Mandatory climate-related disclosures coming soon
On 28 October 2021, the government published its response to its consultation on mandatory climate-related disclosures by publicly quoted companies with more than 500 employees (including AIM companies as well as those admitted to the Main Market), large private companies and LLPs. The response was accompanied by draft Companies (Strategic Report) (Climate-related Financial Disclosure) Regulations 2021 (Regulations), which amend sections 414C, CA and CB of the Companies Act 2006 (CA 2006). Companies that fall within the scope of the Regulations will be required to disclose climate-related financial information in line with the four overarching pillars of the TCFD Recommendations (defined below).
Equivalent regulations for LLPs (LLP Regulations) will apply a modified form of the Regulations, and therefore, the LLP Regulations will be made after the Regulations have been approved by Parliament.
Subject to Parliamentary approval, the Regulations and the LLP Regulations will come into force on 6 April 2022 and shall apply in respect of any financial year of a company or LLP which commences on or after that date.
Whilst publicly quoted companies and large private companies and LLPs will be directly affected by the Regulations, the requirements imposed will affect many more entities indirectly as, in order to assess the climate risks associated with their operations, business model and strategy, in-scope companies and investors will require companies in their supply chain and/or their investees to disclose more information about climate risks.
What are the TCFD Recommendations?
The Financial Stability Board’s Taskforce on Climate-related Financial Disclosures (TCFD) was established in 2015, with a view to improve and increase reporting of climate-related financial information.
In 2017, the TCFD published a report setting out 11 recommended climate-related financial disclosure obligations, sat under the following four recommendations (TCFD Recommendations):
- Governance: aimed at providing an insight into an organisation’s internal operations, policies and governance around climate-related risks and opportunities;
- Strategy: an assessment of the actual and potential impacts of climate-related risks and opportunities on a company’s business, strategy, and financial planning;
- Risk Management: to provide an understanding of the processes used by an organisation to identify, assess, and manage climate-related risks; and
- Metrics and Target: providing mechanisms and goals that provide tangible feedback on the effectiveness of a company’s strategy to mitigate climate-related risks.
Entities within scope
The following entities will fall within the scope of the Regulations and LLP Regulations:
- Relevant Public Interest Entities (PIEs) – all UK companies that are currently required to produce a non-financial information statement, being UK companies that have more than 500 employees and have transferable securities admitted to trading on a UK regulated market (as defined in s 1173 of the CA 2006), banking and insurance companies;
- UK registered companies with securities admitted to AIM with more than 500 employees;
- UK registered companies which are not included in the categories above and have more than 500 employees and turnover of more than £500 million; and
- LLPs with more than 500 employees and turnover of more than £500 million.

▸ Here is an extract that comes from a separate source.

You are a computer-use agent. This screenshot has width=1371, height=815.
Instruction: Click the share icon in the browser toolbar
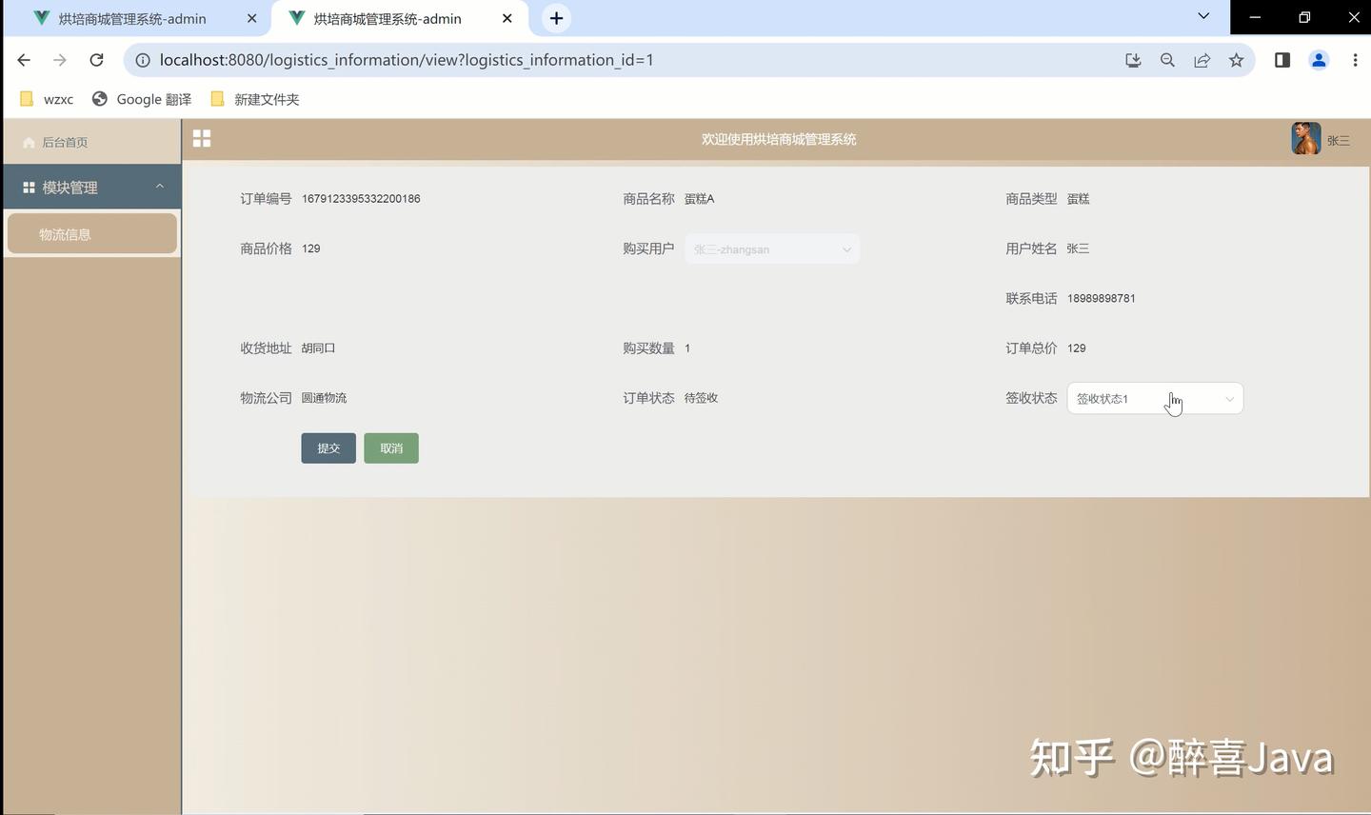1202,59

Both the scope thresholds and climate-related reporting will apply on a consolidated basis. When a UK group is within scope, all the subsidiaries (both UK and overseas) belonging to that UK group, are expected to bear some degree of reporting burden. The top UK parent entity is expected to report on their global operations, including on both activities conducted through a UK subsidiary or an overseas subsidiary, provided these companies are included in the consolidated reporting.
The government's Final Impact Assessment relating to the Regulations anticipates that 1,350 groups of companies will fall within scope and 10,700 active UK subsidiaries will be affected.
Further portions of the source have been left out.